Someone had sent Olivia to the wolves. Literally. “The senator…”

“If he knew what she was…or suspected…Purgatory would be the perfect place to break her.”

Shane’s hands were fisted at his sides.

“If the werewolves in Purgatory had control of a djinn,” Pate said softly, “just what do you think they’d do with her?”

Use her to destroy. He swallowed, tasting the ash of fury on his tongue. “Is a djinn really that powerful?” Because he’d never come across one, not in all of his many, many centuries.

“Civilizations are said to have fallen because of them.”

He shook his head.

“Fuck,” Connor’s voice was a rough rasp. “Maybe you should have led with that Intel, boss.”

“They were all supposed to be dead.” Pate started to pace. “I know because I damn well read the files that the FBI had on them. Twenty years ago, they were hunted to extinction.
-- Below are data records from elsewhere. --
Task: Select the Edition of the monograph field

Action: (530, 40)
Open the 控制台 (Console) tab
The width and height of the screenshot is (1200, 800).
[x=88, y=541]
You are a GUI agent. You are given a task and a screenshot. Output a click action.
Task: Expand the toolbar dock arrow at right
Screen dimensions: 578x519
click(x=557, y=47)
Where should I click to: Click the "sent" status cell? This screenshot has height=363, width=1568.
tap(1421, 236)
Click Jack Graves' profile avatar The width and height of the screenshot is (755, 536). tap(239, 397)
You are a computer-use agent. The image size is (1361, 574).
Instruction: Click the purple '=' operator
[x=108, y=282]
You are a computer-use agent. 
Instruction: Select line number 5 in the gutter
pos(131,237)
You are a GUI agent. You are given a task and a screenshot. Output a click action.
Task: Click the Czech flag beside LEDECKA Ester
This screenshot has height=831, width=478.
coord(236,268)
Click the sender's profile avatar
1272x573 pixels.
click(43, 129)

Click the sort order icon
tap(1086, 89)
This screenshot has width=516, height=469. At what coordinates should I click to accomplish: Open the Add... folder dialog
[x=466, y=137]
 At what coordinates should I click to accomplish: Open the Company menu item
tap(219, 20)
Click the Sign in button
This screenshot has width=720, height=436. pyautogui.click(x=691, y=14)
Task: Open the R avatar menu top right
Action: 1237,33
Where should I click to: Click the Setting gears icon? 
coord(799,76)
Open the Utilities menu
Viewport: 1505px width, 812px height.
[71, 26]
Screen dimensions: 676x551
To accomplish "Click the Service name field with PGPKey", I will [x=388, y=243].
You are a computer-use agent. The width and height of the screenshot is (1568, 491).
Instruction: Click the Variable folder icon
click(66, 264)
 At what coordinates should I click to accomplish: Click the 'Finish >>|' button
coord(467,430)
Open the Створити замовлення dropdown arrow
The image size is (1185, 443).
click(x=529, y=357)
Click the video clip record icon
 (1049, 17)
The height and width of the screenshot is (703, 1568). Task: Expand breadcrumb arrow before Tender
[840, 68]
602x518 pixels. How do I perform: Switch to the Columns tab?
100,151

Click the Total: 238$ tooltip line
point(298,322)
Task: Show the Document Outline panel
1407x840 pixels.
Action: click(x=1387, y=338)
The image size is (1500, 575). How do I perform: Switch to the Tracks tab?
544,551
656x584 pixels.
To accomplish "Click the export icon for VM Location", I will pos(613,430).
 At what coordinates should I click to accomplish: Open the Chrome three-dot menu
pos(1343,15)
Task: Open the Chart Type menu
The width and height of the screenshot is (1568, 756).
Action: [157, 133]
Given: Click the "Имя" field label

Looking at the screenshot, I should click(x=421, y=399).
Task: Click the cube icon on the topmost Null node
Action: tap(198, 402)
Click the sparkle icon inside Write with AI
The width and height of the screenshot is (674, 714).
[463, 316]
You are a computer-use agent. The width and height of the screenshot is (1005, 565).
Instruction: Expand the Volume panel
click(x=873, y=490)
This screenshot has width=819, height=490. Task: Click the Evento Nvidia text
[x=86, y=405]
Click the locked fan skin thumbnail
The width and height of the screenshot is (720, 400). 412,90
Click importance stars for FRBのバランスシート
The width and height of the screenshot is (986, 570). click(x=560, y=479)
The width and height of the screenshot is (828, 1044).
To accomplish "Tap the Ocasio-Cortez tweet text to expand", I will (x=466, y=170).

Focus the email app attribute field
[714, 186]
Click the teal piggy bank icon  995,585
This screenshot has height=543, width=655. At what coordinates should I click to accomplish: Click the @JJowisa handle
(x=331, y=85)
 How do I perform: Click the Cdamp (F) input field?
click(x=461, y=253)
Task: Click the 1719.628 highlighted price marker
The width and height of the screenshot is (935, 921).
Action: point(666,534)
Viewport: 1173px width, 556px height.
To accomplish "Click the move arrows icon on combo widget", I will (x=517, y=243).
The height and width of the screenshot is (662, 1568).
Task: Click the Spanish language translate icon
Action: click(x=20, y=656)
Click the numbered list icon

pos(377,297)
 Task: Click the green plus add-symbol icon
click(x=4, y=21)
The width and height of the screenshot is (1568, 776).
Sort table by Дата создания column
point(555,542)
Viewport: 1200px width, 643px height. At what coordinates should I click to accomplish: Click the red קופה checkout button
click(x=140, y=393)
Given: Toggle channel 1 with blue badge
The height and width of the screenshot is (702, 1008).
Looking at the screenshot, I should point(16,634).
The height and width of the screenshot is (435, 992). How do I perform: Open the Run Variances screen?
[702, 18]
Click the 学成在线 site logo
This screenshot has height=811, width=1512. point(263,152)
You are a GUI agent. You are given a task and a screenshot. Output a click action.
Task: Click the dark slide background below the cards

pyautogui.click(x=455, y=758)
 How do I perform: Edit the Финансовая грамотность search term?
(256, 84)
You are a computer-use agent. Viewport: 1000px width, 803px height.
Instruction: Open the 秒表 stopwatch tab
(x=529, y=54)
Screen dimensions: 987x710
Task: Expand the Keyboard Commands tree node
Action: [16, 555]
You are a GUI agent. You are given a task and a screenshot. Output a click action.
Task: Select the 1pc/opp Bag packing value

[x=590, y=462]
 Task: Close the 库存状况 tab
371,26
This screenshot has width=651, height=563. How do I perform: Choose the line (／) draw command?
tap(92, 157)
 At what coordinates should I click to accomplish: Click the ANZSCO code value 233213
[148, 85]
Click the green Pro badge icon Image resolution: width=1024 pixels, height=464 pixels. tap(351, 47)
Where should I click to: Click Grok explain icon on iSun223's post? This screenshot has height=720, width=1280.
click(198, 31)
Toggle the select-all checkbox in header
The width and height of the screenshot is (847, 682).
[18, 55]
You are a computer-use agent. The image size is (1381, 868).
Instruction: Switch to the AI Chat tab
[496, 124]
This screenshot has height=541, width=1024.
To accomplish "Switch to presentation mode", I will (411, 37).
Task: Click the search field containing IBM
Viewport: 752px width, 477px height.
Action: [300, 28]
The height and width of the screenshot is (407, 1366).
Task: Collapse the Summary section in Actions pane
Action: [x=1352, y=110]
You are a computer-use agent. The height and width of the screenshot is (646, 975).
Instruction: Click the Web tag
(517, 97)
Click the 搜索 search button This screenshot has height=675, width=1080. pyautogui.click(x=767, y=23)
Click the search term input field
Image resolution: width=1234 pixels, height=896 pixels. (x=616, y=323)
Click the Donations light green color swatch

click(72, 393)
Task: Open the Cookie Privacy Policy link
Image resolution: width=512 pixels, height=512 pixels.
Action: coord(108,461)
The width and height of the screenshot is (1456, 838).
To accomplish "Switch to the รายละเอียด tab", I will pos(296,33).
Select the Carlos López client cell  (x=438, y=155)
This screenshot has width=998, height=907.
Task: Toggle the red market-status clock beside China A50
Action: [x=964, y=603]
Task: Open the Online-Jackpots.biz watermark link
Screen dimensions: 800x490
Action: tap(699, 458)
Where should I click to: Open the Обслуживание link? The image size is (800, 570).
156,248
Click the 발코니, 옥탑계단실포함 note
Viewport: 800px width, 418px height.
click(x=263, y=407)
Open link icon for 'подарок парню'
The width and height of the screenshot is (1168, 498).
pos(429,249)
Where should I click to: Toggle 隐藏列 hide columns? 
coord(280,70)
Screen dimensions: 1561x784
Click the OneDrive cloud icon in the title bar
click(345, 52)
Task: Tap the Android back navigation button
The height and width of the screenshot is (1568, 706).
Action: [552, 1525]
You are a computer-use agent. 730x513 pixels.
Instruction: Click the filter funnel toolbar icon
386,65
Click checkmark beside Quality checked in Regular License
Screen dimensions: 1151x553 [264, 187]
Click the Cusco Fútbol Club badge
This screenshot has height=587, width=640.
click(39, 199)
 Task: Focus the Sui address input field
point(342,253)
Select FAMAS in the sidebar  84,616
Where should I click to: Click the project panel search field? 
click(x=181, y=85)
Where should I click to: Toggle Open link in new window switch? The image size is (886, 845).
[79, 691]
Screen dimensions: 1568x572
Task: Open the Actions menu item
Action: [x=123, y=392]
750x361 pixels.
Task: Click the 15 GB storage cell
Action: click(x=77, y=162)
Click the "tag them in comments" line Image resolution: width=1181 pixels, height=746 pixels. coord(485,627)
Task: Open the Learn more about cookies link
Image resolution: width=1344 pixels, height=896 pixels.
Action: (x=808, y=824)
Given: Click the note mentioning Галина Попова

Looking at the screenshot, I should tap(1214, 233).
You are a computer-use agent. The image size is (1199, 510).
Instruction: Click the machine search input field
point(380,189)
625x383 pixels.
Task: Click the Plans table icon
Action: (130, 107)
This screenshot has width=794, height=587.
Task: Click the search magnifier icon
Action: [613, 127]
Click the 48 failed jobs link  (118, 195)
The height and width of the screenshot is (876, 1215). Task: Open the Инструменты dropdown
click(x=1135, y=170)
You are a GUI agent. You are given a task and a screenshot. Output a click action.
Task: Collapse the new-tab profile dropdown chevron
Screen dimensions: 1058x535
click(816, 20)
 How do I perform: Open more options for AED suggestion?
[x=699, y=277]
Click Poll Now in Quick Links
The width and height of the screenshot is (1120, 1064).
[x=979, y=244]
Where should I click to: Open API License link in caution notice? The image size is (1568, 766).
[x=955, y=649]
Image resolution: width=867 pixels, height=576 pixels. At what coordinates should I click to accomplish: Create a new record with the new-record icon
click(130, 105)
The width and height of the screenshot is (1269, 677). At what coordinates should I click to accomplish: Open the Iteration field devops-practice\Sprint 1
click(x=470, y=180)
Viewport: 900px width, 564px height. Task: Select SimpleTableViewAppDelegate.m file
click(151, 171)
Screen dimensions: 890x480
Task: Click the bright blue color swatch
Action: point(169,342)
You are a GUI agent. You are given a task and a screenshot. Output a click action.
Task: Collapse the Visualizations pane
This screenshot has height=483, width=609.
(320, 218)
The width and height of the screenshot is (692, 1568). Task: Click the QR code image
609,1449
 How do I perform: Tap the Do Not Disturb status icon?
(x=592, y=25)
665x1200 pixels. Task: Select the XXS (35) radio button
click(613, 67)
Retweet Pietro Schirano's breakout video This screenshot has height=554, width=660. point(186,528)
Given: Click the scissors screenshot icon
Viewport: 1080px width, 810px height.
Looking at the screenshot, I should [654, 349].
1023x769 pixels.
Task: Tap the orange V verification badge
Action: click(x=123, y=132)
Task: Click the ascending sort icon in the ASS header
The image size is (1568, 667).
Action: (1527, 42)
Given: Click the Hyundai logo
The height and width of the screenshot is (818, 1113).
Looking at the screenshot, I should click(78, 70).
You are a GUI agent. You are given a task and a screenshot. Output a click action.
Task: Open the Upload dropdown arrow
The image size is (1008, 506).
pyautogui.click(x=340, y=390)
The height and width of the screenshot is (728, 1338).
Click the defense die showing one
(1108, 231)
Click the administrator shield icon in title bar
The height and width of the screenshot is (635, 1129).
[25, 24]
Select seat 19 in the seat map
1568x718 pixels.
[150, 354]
The last djinn went out in a fury of fire and blood.”

Connor whistled. “So what the hell are we supposed to do with her?”

Shane’s head turned toward the cabin. He could hear the faint sound of crying from inside that cabin. Crying and…

His name.

She was whispering his name.

Shane took three fast steps toward her. Both Connor and Pate jumped in his path. “You need distance, buddy,” Pate told him quietly. “Distance and someone else’s blood.” He huffed out a breath. “Look, Holly is already en route, okay? She’ll run some tests on Dr. Maddox and find out exactly what we’re dealing with here.”

Holly. Shane knew the guy was talking about Dr. Holly Young, a physician and vampire who treated the members of Pate’s Para Unit. Holly was also Pate’s step-sister.

“You trust Holly. You know she won’t hurt Dr. Maddox.”

No, Holly wouldn’t. Because Holly had been through her own hell and survived.